Easter and Images

This Good Friday I was reading Matthew chapter 27 in my ESV to my children, regarding Christ’s appearance before Pilate, his crucifixion and burial and came across an interesting translation choice in verse 59: “Joseph took the body and wrapped it in a clean linen shroud.”

Shroud?

An evangelical translation using the word “shroud” in reference to the material used in burying the body of the Lord Jesus Christ? I thought evangelicals always asserted that Christ’s body was wound in strips of cloth (notice the plurality). Compare John 19, verse 40: “So they took the body of Jesus and bound it in linen cloths with the spices, as is the burial custom of the Jews.” Would this be what an unbeliever would call a discrepancy? How shall we resolve this?

What saith Calvin? I know, that’s everyone’s first instinct, isn’t it?

Well, his only comment on the “linen cloth” (singular) in Matt. 27:59 reads, “from which we infer, that Christ was honorably buried.” No help on the “discrepancy.”

Next expert—What saith the Dispensationalists? The NET Bible (New English Translation), contains “translation notes,” which many do not, but of course if you saw how thick a NET Bible is, you’d know what kind of theology geeks like myself are drawn to it, despite its apparent Dispensationalist bias.
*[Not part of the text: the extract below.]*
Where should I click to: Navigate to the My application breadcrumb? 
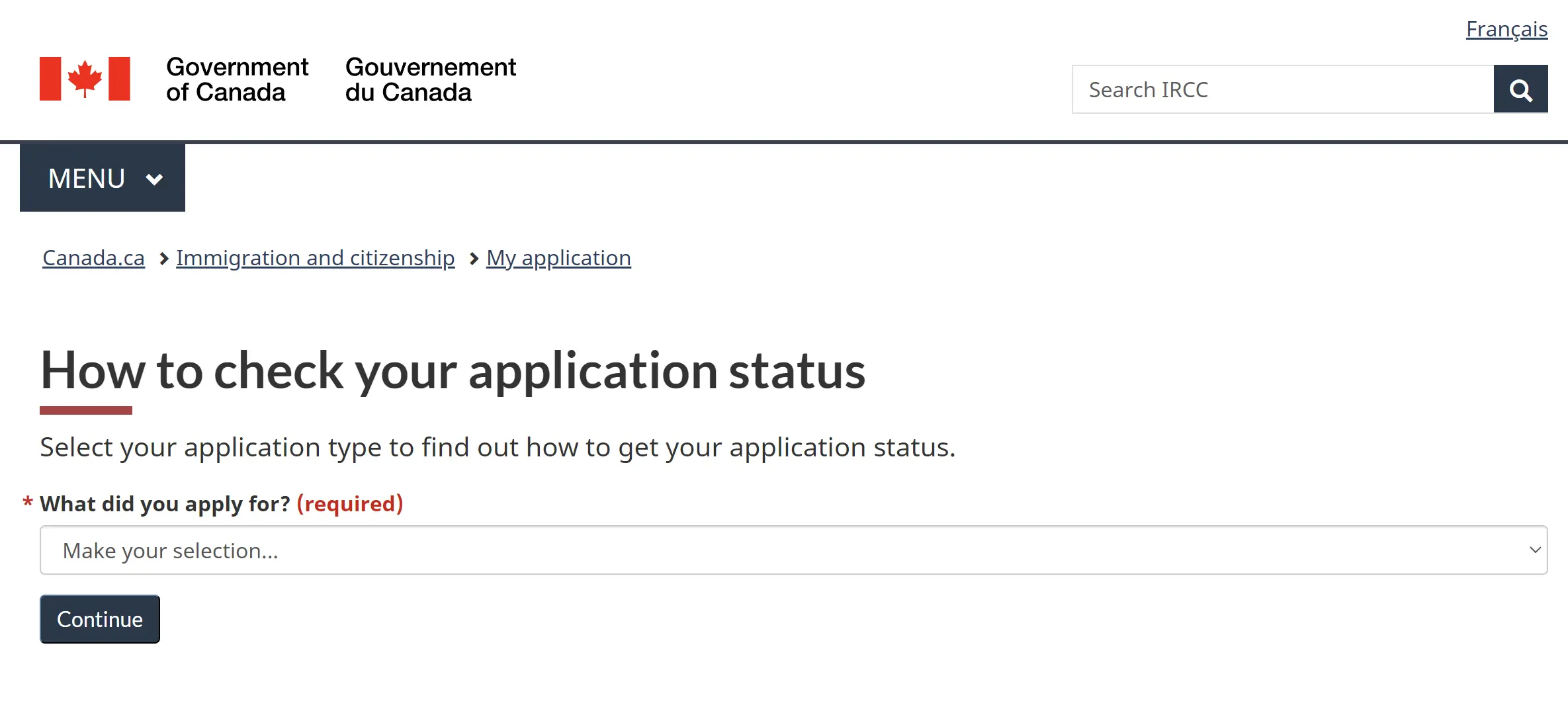(558, 258)
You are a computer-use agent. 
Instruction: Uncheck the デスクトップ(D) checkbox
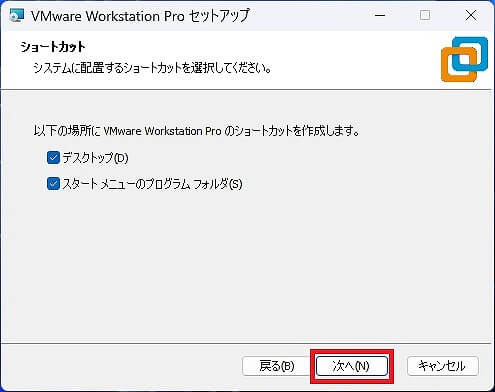point(53,158)
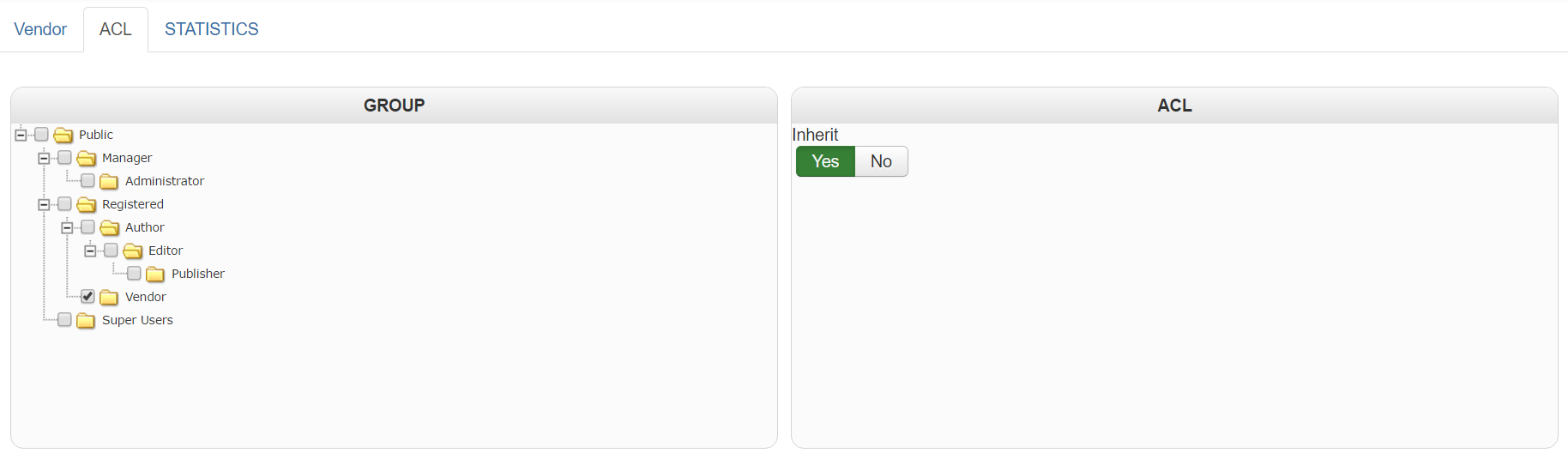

Voila! A translation note on the single piece of material referenced in Matt. 27:59 and even a “tn” for its plural counterpart in John 19:40! Naturally, these are two different Greek words. The ESV translates the Greek word, sindon, as “linen shroud.” http://www.studylight.org/ defines this Greek word, “linen cloth, esp. that which was fine and costly, in which the bodies of the dead were wrapped.” The NET’s translation note adds nothing to this.

An explanation hoping to resolve the discrepancy between singular and plural words is found, however, in the NET’s translation note on John 19:40. Here’s what it said:

“The Fourth Gospel uses ojqonivoi” (oqonioi”) to describe the wrappings, and this has caused a good deal of debate, since it appears to contradict the synoptic accounts which mention a sindwvn (sindwn), a large single piece of linen cloth. If one understands ojqonivoi” to refer to smaller strips of cloth, like bandages, there would be a difference, but diminutive forms have often lost their diminutive force in Koine Greek (BDF §111.3), so there may not be any difference.”

Because there is precedence for “diminutive forms” losing their “force” in Koine Greek, we are to allow Matthew’s singular noun to inform our interpretation of John’s plural noun.

I sure hope this doesn’t mean the Shroud of Turin relic is for real! No, that doesn’t necessarily follow. Fortunately, our faith does not rest on our acceptance of physical relics which purport to convey the actual image of our Lord and Savior. Christ is the image of the invisible God (Colossians 1:15), but just because the Greek words used for that in which the image of the invisible God was buried seems to lean toward a singular sheet, it does not follow that the actual image of the image of the invisible God will do us any spiritual good. By all indications, we will only tend toward idolatry in either thought, word or deed. Besides, even if that is Jesus’ image on the Shroud of Turin (I’m still rooting for its lack of genuineness, given the contradictory results from the mountain of ongoing research, but mostly its status as a Roman Catholic relic), the kind of image the New Testament points us toward is an image in the sense of a reflection of God’s moral nature, not a physical representation.

“But that is not the way you learned Christ!— assuming that you have heard about him and were taught in him, as the truth is in Jesus, to put off your old self, which belongs to your former manner of life and is corrupt through deceitful desires, and to be renewed in the spirit of your minds, and to put on the new self, created after the likeness of God in true righteousness and holiness” (Ephesians 4:20-24 ESV).

May this Easter, yes Easter, weekend be used by the Holy Spirit to call us to a closer communion with God, who, in the Person of the Father, sent his Son, our Lord Jesus Christ, to perfectly reflect the glorious moral image of his Father for us; to willingly receive the consequences of our Adam-imputed, and actual, inability to perfectly reflect the Father’s glorious moral image, so that we may by his grace through faith in his promise as we hear it preached, read it in his Word, sing it in our psalms, hymns and spiritual songs, be more and more transformed into God’s glorious moral image by the power of resurrection of the Image of the Invisible God!